Watch This offers movie recommendations inspired by new releases, premieres, current events, or occasionally just our own inscrutable whims. This week: With Voyagers now in theaters and Stowaway on Netflix next week, we’re looking to the stars for five days of space movies.
It’s a joke or a tragedy or maybe a little of both that HAL 9000, the neurotic AI antagonist of 2001: A Space Odyssey, is more human than the humans he’s eventually pitted against. Dave, the machine’s adversary, is a remote representative of our species, and his chilly scientific remove set the tone for a whole genre of men and women floating across the great black canvas of the cosmos. Sunshine, like nearly every Hollywood voyage into the void from the last half century, owes a debt of visual and conceptual influence to Stanley Kubrick’s unforgettable vision, including the presence, naturally, of a PA-system computer companion. Yet in sharp contrast to its famous predecessor, this is a distinctly warm-blooded space odyssey—one animated by the fascinating tension between director Danny Boyle’s enduring interest in everything messy/beautiful about our kind and the ruthless fatalism of frequent collaborator Alex Garland’s screenplay.

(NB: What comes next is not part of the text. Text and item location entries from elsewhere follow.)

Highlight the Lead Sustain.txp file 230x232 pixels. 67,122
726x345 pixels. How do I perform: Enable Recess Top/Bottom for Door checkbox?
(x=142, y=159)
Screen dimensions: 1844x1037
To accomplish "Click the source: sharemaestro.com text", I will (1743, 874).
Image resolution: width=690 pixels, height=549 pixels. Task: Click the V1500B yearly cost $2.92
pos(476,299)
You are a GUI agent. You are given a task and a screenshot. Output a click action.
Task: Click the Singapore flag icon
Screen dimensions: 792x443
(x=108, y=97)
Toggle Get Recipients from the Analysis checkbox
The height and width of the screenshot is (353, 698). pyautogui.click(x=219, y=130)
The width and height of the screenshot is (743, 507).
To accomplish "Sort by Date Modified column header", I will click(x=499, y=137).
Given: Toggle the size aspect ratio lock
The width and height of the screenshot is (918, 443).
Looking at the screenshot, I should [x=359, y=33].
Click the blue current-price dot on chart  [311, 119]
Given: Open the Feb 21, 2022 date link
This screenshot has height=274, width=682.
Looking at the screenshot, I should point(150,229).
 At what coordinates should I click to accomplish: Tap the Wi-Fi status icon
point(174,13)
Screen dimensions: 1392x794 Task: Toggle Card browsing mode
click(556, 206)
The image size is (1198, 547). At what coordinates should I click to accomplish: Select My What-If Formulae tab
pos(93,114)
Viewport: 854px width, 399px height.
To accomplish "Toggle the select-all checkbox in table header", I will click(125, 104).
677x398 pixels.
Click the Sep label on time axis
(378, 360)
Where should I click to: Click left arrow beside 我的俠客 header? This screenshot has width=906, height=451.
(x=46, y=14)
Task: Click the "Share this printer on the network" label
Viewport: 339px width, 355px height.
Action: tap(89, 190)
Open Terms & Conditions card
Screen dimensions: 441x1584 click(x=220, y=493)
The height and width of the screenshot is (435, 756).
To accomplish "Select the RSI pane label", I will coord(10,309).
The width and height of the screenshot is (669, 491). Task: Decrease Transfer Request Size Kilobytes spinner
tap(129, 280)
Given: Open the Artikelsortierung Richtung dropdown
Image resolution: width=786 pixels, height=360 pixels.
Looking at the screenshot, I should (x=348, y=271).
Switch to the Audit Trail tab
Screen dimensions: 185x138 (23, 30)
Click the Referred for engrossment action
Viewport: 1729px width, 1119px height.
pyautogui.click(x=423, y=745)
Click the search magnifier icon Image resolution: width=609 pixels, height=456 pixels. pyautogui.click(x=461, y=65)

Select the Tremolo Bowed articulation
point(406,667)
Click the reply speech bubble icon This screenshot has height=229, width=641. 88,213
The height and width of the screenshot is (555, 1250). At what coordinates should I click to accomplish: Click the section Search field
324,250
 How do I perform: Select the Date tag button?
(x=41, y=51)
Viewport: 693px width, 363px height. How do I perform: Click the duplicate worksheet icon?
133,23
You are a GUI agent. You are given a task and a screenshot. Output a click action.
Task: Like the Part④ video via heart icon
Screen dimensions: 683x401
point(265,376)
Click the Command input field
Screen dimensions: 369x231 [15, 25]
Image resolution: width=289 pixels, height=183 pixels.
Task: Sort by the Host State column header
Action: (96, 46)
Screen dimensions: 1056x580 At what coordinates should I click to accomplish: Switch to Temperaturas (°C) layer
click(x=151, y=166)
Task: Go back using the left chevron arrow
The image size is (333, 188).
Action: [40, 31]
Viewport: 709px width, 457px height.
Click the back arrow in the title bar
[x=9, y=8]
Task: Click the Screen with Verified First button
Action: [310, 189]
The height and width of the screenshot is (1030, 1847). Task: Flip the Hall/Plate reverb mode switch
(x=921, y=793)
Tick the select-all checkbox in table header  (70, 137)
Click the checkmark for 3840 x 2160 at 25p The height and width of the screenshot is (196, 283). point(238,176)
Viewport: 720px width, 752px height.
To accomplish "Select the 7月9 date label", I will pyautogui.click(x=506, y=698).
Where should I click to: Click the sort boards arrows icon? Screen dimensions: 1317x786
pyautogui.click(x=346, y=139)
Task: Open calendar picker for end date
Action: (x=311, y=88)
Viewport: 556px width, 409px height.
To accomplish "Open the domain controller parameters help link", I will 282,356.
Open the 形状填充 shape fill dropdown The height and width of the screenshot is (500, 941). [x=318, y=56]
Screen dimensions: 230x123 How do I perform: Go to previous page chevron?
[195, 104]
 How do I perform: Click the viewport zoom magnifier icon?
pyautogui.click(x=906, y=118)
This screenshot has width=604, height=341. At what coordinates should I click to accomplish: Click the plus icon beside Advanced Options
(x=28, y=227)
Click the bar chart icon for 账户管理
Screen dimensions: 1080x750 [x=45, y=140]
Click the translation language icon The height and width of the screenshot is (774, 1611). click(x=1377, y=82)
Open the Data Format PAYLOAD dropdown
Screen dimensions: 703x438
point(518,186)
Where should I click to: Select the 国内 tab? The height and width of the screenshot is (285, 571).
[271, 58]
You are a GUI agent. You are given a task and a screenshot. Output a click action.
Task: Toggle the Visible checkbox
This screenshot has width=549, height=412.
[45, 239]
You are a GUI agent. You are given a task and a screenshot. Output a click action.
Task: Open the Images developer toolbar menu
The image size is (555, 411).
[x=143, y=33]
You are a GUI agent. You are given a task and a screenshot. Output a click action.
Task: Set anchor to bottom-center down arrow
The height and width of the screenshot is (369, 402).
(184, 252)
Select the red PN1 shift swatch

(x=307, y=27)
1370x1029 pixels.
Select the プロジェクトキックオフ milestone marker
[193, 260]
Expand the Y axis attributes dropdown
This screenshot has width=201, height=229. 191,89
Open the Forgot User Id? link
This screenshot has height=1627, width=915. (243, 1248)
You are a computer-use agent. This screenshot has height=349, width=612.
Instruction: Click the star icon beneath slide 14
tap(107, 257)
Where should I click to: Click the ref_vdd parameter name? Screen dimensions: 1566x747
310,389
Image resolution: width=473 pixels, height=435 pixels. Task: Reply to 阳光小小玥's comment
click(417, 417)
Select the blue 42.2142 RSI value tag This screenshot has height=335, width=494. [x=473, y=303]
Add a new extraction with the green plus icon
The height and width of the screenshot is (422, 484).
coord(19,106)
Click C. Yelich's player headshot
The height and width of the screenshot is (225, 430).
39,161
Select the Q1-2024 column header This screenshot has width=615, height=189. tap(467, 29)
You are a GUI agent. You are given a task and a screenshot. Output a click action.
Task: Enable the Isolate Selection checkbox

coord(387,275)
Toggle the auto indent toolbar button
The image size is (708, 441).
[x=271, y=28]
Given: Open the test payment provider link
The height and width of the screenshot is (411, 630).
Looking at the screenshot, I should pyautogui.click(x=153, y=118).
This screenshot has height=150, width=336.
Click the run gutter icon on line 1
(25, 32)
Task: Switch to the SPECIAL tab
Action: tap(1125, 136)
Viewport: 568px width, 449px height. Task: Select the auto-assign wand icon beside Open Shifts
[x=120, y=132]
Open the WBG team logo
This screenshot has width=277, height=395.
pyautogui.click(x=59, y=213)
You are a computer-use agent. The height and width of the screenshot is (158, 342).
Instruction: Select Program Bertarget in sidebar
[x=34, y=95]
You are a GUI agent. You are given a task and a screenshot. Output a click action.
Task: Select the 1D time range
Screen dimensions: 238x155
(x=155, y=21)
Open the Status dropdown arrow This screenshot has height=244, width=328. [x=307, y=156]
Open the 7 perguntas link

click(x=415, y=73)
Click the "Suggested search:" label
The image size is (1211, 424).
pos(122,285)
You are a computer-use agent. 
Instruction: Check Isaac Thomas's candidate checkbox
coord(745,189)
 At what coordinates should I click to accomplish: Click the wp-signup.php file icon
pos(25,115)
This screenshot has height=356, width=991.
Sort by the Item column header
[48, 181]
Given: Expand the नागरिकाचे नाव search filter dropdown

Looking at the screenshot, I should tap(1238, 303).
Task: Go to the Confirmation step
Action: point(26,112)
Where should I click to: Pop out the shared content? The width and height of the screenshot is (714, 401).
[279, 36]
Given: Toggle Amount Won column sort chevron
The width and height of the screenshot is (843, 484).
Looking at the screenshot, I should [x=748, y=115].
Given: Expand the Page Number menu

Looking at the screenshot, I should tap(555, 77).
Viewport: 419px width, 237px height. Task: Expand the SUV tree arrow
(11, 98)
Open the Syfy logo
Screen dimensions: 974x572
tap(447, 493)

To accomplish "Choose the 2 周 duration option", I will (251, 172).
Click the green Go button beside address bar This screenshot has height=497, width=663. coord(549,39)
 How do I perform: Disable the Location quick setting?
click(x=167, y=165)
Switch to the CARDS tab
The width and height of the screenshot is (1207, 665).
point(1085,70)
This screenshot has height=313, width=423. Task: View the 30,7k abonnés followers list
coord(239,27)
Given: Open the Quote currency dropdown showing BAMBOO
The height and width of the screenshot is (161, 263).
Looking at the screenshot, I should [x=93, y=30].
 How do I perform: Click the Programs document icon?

Sunshine has the spooky veneer and technobabble of so-called hard science fiction, but it’s really more of a rip-roaring, nuts-and-bolts thriller with some intriguing philosophical baggage. The film is set almost entirely aboard Icarus, a spacecraft bound for the sun. The crew (played by an ace ensemble that includes Cillian Murphy, Michelle Yeoh, Rose Byrne, Chris Evans, and Hiroyuki Sanada) has been tasked with restarting the dying celestial body by launching a giant bomb into it—“creating a star within a star.” Their mission unfolds as a daisy chain of breathless cliffhangers. Just about all of them are the products of human error; the decision to drift off course and rendezvous with the first ship sent to accomplish their task creates a domino effect of miscalculations, moral dilemmas, daunting obstacles, and impossible decisions.
At its glowing core, Sunshine is about that age-old squaring of personal against collective need. Each of the astronauts is forced to reckon with a staggering paradox of consequentiality: The future of mankind rests on their shoulders, yet their individual lives are fundamentally expendable, entirely subordinate to the success of the mission. Dwindling oxygen and a dearth of space suits create hierarchical crises, forcing constant tough conversations about who’s more valuable. Rarely does big-boom American sci-fi confront its characters so forcefully with their own mortality and the imperative of sacrifice; by the midway mark, the stakes are entirely on a whole-species scale.
Time has scarcely dimmed Sunshine’s sensorial pleasures: It remains a gleaming, jaw-dropping spectacle, with effects that have aged gracefully and some truly striking big-screen imagery, like a shot of fragile bodies hurtling through space from one open airlock to another. At times, the film leaves you as awestruck as ship psychiatrist Searle (Cliff Curtis), whose growing obsession with witnessing the full, blinding splendor of the sun portends an inevitable tilt into space madness. The score, too, is remarkable—even those who have never docked with this vessel might recognize its most stirring theme, now a staple of trailers looking to invest a forthcoming blockbuster with the promise of emotional power. Boyle, famous for “Lust For Life” chases and the influentially sprinting dead (he even brought a caffeinated restlessness to the plight of a man trapped under a rock), fruitfully tempers his need for speed: This is the best of both words, the director slowing his roll for moments of meditative grandeur while also bringing some of his signature urgency to the genre.
About the ending. Even Sunshine’s most fervent defenders tend to grant that Garland takes the film in a less cerebral direction—what looks for a while like a brainy sci-fi monolith becomes an interstellar slasher at the finish line. Yet this feverish finale, in which Boyle ultimately decides to just go ahead and do his version of Alien, too, is plenty scary and exciting and ravishing, the mad dashes down corridors abstracted into a nightmarish blur. Beyond that, it scarcely breaks with the overarching concerns: A violent standoff at the center of the galaxy is the film’s most primal expression of the war between epic selflessness and self-serving pursuits. Has there ever been a more solipsistic sentiment than a desire to be “the last man alone with God?” As mission-sabotaging priorities go, that eclipses even HAL’s all-too-human motives.